Он теперь что-то вроде мученика за левое дело, думал он, и страдает за политические убеждения. И плевать, что не купят кроссовки «Найк"; если уж на то пошло, он готов ходить в школу босиком, как дети Викторианской эпохи, пока рабочее движение не отвоевало для них обувь.
Эстель слышала крики из комнаты Моргана, что-то о «народе» и «средствах производства». Морган становится просто мужланом, подумала она. Он понятия не имеет, кто выступил в программе «Большой брат», а кто лидирует в чартах MTV. Морган — бирюк-одиночка. Эстель услышала, как плачет мать, и ей вдруг захотелось броситься к ней и сказать, чтобы отдохнула, перестала делать карьеру хотя бы несколько дней.
Эстель не желала делать карьеру. Может, она и поработает несколько лет — до первого ребенка, — но работа будет такая, чтобы после службы уходить домой и ни о чем больше не думать. Станет, например, водопроводчиком или маляром-декоратором — говорят, они сейчас в дефиците. Эстель считала, что карьера делает женщину несчастной. У нее была возможность в этом убедиться. У карьеристок никогда ни на что не хватает толком времени. Ее мать называла это многозадачностью, но это только и значит, что бегаешь по пяти делам разом, а потом спохватишься и заорешь, что опаздываешь на совещание.
Карьера — это когда детям отвечаешь: «Только не сейчас». И порой плачешь — когда не можешь найти свое дурацкое портмоне и ключи. Эстель не обмануть полуфабрикатным хлебом, который мама иногда печет в духовке. Ну да, когда печется, пахнет приятно, но он ведь не настоящий, не домашний.

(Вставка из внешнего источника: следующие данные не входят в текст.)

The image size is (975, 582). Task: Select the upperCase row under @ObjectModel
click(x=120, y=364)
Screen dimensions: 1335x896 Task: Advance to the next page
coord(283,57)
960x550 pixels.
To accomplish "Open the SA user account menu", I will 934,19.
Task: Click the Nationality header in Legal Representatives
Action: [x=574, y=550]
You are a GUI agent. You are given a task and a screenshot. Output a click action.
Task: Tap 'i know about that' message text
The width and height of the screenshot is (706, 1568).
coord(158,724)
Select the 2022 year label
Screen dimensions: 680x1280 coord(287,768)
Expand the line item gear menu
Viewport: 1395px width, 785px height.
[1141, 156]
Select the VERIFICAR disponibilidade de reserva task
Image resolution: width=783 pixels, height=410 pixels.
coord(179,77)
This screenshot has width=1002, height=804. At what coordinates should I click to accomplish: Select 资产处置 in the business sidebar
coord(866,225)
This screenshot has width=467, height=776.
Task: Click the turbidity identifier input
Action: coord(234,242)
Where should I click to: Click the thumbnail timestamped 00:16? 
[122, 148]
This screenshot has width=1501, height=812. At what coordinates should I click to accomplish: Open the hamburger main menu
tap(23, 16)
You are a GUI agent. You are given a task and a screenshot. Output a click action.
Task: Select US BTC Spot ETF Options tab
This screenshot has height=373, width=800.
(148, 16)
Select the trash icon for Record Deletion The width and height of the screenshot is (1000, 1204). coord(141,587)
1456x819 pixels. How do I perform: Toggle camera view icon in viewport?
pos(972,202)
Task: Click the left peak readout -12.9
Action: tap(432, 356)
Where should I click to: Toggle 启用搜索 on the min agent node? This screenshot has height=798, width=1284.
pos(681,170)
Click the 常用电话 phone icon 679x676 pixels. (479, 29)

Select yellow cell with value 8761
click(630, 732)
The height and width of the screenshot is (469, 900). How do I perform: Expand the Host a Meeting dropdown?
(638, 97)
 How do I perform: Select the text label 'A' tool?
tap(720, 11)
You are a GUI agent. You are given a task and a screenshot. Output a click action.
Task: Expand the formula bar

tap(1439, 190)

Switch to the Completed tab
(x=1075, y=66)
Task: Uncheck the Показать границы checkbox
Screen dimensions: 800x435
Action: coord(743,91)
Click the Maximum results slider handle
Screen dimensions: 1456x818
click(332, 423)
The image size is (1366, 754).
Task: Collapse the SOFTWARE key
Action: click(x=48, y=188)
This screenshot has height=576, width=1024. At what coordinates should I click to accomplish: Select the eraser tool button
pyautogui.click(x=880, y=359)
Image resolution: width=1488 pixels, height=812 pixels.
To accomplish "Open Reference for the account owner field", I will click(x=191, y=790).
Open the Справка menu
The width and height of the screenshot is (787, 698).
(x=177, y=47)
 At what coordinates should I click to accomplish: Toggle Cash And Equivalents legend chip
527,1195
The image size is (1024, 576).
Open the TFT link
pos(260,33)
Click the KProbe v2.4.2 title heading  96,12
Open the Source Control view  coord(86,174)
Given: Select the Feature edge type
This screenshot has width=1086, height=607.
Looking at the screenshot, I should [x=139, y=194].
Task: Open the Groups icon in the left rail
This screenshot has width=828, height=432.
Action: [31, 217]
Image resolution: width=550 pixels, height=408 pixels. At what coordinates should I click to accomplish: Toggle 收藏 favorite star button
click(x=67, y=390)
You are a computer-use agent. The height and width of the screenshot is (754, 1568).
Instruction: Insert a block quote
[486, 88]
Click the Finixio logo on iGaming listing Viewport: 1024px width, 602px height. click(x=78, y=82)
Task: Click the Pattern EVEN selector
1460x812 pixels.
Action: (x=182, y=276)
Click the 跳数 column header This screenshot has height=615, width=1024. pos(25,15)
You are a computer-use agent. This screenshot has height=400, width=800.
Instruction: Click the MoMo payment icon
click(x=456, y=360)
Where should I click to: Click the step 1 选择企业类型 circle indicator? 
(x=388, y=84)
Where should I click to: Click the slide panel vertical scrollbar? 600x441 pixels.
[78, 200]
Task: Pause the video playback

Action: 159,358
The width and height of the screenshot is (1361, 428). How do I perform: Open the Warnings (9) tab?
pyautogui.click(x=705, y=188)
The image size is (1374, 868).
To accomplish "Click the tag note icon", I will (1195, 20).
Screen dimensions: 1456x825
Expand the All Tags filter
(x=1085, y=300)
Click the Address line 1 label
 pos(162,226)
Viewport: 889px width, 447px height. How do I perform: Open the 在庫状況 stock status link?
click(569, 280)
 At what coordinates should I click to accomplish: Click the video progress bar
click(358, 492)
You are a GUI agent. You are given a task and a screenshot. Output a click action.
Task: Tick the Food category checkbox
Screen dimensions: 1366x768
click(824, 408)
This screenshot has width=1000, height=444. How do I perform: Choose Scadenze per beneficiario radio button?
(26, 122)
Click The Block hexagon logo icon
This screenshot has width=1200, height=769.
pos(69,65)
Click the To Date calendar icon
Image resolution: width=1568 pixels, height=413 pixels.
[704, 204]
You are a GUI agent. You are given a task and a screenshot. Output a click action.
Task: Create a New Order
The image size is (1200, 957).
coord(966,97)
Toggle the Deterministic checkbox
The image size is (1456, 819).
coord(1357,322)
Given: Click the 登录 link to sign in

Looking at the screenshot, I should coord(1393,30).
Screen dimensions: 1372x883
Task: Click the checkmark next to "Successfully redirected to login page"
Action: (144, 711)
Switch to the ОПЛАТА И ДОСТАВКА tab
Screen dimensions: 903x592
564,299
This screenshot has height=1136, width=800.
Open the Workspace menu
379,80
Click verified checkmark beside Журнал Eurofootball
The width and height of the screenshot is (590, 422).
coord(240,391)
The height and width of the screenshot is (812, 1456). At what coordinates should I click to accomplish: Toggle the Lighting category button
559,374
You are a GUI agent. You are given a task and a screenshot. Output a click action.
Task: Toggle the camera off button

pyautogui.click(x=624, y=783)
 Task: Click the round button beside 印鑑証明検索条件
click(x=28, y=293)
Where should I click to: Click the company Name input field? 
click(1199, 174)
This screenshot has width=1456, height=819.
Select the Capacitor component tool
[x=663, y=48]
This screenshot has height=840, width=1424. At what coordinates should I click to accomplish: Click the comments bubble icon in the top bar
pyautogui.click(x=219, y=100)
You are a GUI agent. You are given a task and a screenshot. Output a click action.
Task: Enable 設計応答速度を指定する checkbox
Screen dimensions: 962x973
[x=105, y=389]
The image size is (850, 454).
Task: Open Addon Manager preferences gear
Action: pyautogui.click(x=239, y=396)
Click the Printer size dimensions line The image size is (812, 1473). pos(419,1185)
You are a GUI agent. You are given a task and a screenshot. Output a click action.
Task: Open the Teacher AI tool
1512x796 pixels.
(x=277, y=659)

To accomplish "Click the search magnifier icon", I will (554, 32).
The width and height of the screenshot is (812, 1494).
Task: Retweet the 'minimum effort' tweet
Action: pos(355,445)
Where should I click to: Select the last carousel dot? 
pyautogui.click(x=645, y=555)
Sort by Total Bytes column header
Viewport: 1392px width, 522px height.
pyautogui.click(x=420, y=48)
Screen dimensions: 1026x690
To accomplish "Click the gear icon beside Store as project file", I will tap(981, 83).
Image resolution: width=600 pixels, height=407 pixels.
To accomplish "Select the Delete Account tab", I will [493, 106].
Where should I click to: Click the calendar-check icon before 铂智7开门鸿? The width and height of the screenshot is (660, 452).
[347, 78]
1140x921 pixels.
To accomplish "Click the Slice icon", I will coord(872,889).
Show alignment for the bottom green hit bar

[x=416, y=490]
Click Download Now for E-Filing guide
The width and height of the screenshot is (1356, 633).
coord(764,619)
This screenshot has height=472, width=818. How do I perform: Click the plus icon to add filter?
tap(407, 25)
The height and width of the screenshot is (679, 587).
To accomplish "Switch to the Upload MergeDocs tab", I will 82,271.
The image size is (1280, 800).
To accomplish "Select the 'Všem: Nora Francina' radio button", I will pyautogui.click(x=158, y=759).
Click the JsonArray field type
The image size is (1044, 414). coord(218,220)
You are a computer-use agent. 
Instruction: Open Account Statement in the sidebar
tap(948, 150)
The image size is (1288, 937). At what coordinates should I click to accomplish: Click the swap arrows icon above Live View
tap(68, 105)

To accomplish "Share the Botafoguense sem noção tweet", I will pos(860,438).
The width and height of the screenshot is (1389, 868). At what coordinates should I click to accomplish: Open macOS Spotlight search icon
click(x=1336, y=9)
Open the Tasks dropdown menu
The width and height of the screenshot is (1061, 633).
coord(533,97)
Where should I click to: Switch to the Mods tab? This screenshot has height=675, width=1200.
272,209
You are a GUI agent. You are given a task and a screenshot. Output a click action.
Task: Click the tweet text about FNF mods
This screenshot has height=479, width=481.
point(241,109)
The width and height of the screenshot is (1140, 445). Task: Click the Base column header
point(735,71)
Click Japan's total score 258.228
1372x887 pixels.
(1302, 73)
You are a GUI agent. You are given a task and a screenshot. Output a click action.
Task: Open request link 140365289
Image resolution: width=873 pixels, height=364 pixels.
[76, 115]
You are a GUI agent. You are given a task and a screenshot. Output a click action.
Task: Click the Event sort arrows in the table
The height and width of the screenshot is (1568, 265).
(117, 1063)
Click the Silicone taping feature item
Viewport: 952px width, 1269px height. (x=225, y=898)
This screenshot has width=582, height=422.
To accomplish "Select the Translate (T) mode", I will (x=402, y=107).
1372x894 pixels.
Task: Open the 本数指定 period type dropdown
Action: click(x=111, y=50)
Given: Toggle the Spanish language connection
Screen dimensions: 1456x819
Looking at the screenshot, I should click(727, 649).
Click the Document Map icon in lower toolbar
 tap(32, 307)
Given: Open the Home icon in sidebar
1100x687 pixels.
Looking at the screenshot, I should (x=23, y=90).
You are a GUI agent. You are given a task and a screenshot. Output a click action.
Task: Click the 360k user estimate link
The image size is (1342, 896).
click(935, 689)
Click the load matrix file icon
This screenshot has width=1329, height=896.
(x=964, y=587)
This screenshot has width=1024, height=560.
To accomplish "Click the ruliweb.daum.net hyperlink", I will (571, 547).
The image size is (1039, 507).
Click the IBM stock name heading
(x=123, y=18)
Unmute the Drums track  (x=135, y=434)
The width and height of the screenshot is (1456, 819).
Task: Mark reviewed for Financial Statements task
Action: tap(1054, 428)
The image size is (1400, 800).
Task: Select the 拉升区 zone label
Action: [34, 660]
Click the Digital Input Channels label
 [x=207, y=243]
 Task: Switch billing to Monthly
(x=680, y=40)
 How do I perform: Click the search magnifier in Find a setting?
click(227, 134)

Конечно, у отца карьера еще хуже. Из-за нее Эстель стала арестантом. Она как принцесса в башне, разве что волосы не длинные, потому что мама говорит, что короткие волосы с утра быстрее прибирать. Папа притворяется, что ему интересны ее занятия, но Эстель понимает, что он слушает ее лишь вполуха. А ей так хочется быть самым главным человеком в его жизни. Но когда она сказала ему об этом, он ответил:
— Все мы чем-то жертвуем, Эстель.
Доктор Фридман прилетела в аэропорт лондонского Сити буквально за час до начала совещания. Александр послал личный самолет, чтобы доставить ее со Скироса — греческого острова, который по удачному совпадению является базой НАТО. По глубокому убеждению Макферсона, последние три дня Адель публично теряла рассудок. Даже одевалась ненормально. В то утро она надела, по его словам, хренов клоунский костюм, черт побери. Осталось только снарядить ей автомобильчик со стреляющей выхлопной трубой, и можно смело устраиваться в Московский цирк.
Прибыв в Номер Десять, доктор Фридман поднялась в спальню Адель и обнаружила ее в постели — в
позе эмбриона, с руками, прижатыми к ушам. Она быстро выяснила, что Адель прекратила принимать лекарство, а голоса пророчат Эдди крах.
— За всем стоит Малкольм Блэк, — объяснила Адель.
Малкольм, по ее мнению, излучает сообщения через степу, разделяющую дома Номер Десять и Номер Одиннадцать. Он наделен демонической силой и в ответе за наводнения, железнодорожные крушения и вспышка ящура, которая свирепствует в стране в последние годы. Понимает ли Люсинда. что Эдди — новый Мессия? Он подкован гораздо лучше Иисуса, воинственно заявила Адель. И Эдди не дал бы себя распять, не закончив свои дела на земле! Он бы как-нибудь достиг договоренности с Пилатом — как сумел все уладить с либеральными демократами.
Когда доктор Фридман заметила, что, по ее мнению, министр финансов до сих пор прекрасно удерживал инфляцию на низком уровне, Адель прошептала:
— Неужели вы не понимаете, Люсинда, что этот коварный человек взращивает в нас ложное чувство безопасности. Но когда вы опять с ним встретитесь, загляните в его глаза, и вы увидите в них адское пламя.
Доктор Фридман устало спросила:
— Вы утверждаете, что Малкольм Блэк — дьявол, Адель? Должна ли я также поискать рога и раздвоенные копыта?